L’arbre aux papillons d’or est le premier long métrage de Pham Thien An, cinéaste vietnamien connu pour un court présenté à Cannes il y a quelques années. C’est un film réalisé de façon quasi artisanale à en croire les informations disponibles à son sujet, ce qui est assez sidérant compte tenu de l’impression de grande maitrise stylistique que dégage le film. Les plans-séquence sont très nombreux, les mouvements de caméra discrets (quand ils le sont moins ça donne des séquences formellement magnifiques comme lorsque Thien et celle qui fût son amante un jour se retrouvent dans un bâtiment en ruines). Le film s’ouvre sur une longue séquence citadine qui révèlera de façon littérale le sujet du film au cours d’une discussion entre trois amis, dont Thien, à savoir le vacillement de la foi face aux aléas de la vie et les drames qui y surgissent. 

Dans un style d’une lenteur envoûtante qui n’est pas sans rappeler Apichatpong Weerasethakul, Pham Thien An déploie un univers de rêverie, de souvenirs, de visions qui jalonnent l’épopée spirituelle de Thien, venu enterrer sa belle-sœur dans son village natal, perdu dans les montagnes embrumées. La restitution sensorielle de cet environnement est impressionnante, notamment sur le plan sonore : les chants des oiseaux, le bruit du vent, de l’eau forment un arrière-fond sonore qui se fait une place au premier plan et supplante parfois l’image au point qu’on serait tenté de fermer les yeux pour accompagner Thien dans sa quête. Face à cette attention portée aux éléments, symboles s’il en est du monde extérieur, on pense à des cinéastes comme Tarkovski (un plan montrant des plantes aquatiques balayées par le courant de l’eau pourrait bien être une référence à un plan très similaire dans Solaris ; l’enchevêtrement de souvenirs, de visions et leur dissolution dans la diégèse rappelle certaines séquences du Miroir) ou, dans une moindre mesure, Malick et ses films au panthéisme le plus prégnant.

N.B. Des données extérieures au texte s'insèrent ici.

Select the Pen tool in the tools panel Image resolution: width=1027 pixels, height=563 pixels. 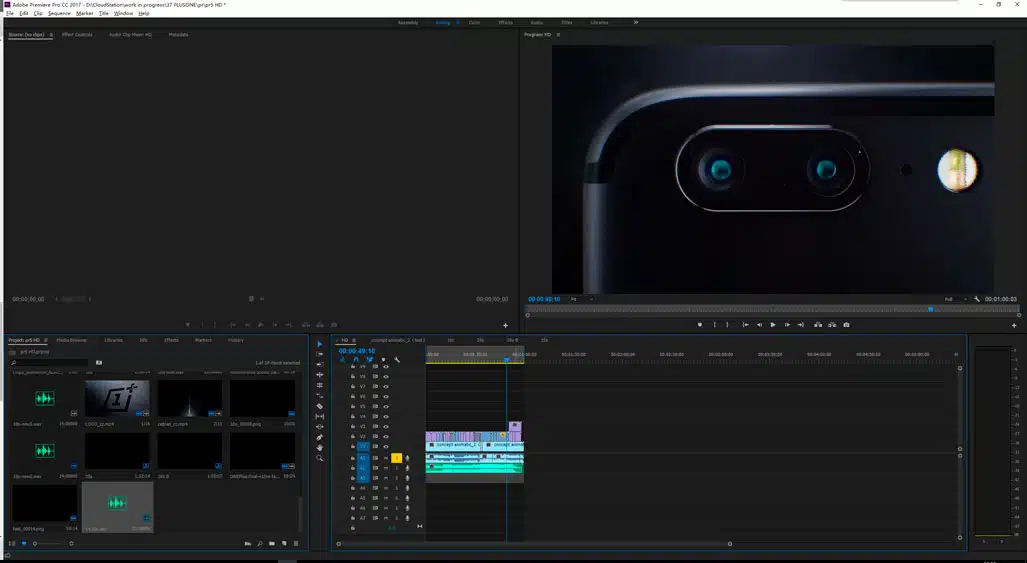coord(319,437)
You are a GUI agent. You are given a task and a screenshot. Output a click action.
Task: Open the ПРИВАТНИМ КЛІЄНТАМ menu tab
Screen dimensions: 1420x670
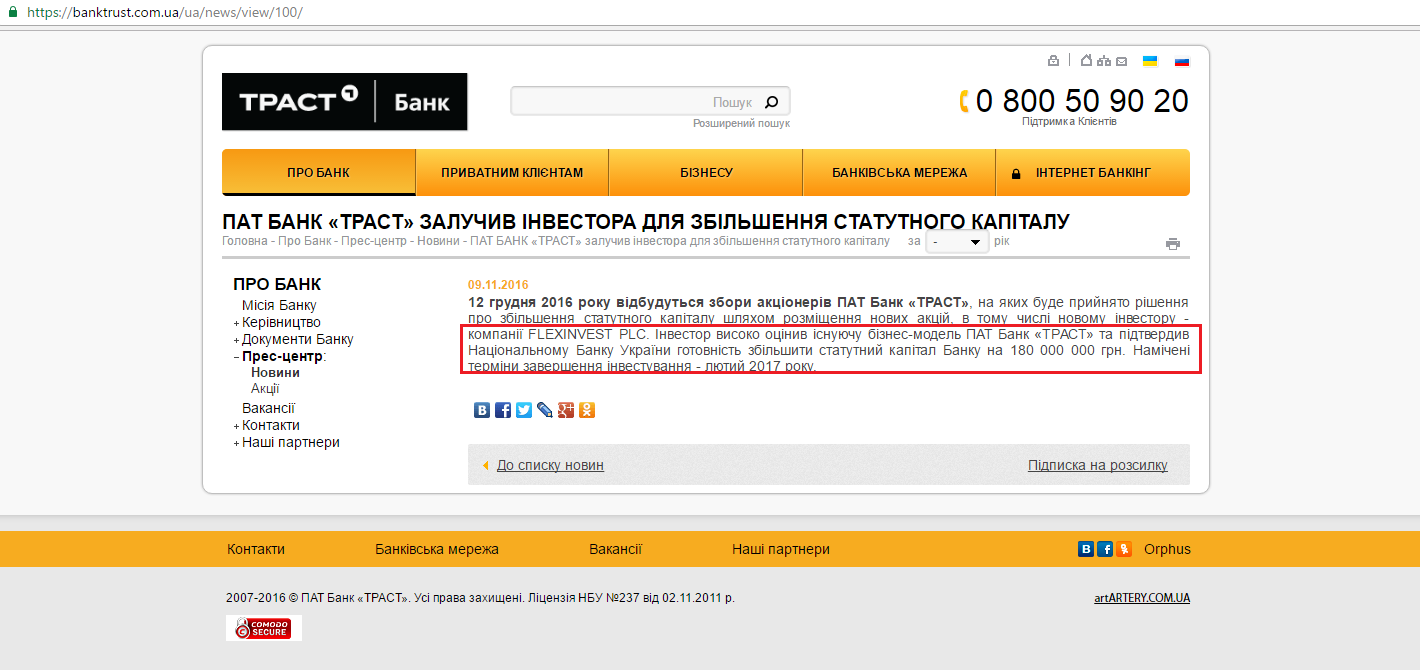point(512,172)
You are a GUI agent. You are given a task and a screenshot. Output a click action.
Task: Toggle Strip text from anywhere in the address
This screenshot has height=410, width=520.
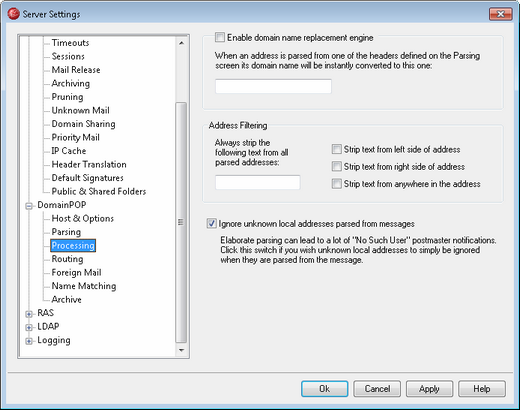[x=337, y=184]
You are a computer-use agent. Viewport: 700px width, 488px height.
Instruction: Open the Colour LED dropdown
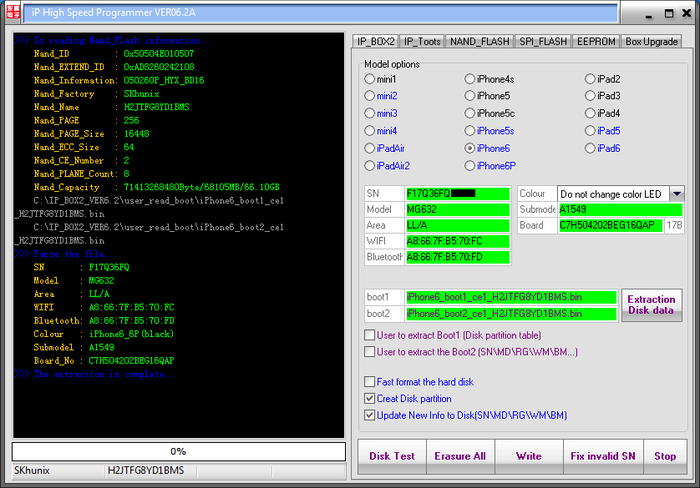click(x=676, y=193)
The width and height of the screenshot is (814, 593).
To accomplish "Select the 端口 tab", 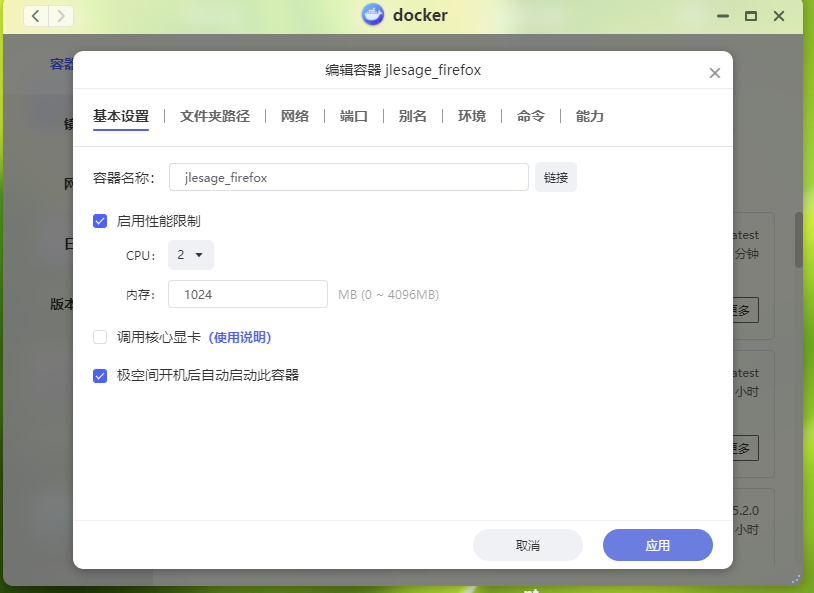I will pyautogui.click(x=354, y=116).
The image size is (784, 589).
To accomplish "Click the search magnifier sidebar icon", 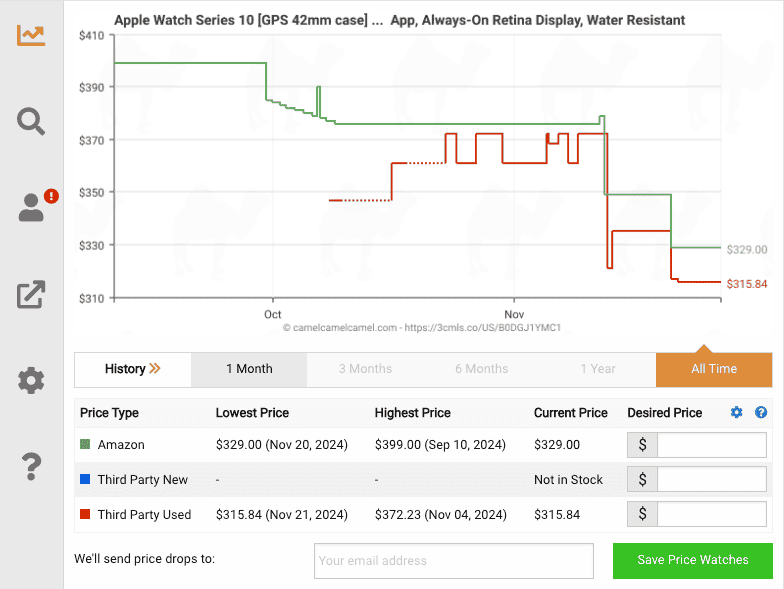I will pyautogui.click(x=31, y=121).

Au début de son périple depuis Saigon, Thien, accompagné de son neveu et d’un homme qui conduit le véhicule transportant le cercueil de sa belle-sœur, s’arrête au bord d’une route. Un plan nous montre le paysage vallonné baigné dans la brume, de la musique classique, romantique, l’accompagne. Un raccord plus tard, on voit le véhicule arrêté derrière une barricade, la même musique sortant péniblement des enceintes. On peut citer également la séquence du voisin qui interrompt un moment d’évasion avec un oiseau recueilli. C’est aussi ça dont traite le film : la beauté, la grâce qui se nichent dans la Nécessité du monde, rendues inaccessibles par les contingences de la vie.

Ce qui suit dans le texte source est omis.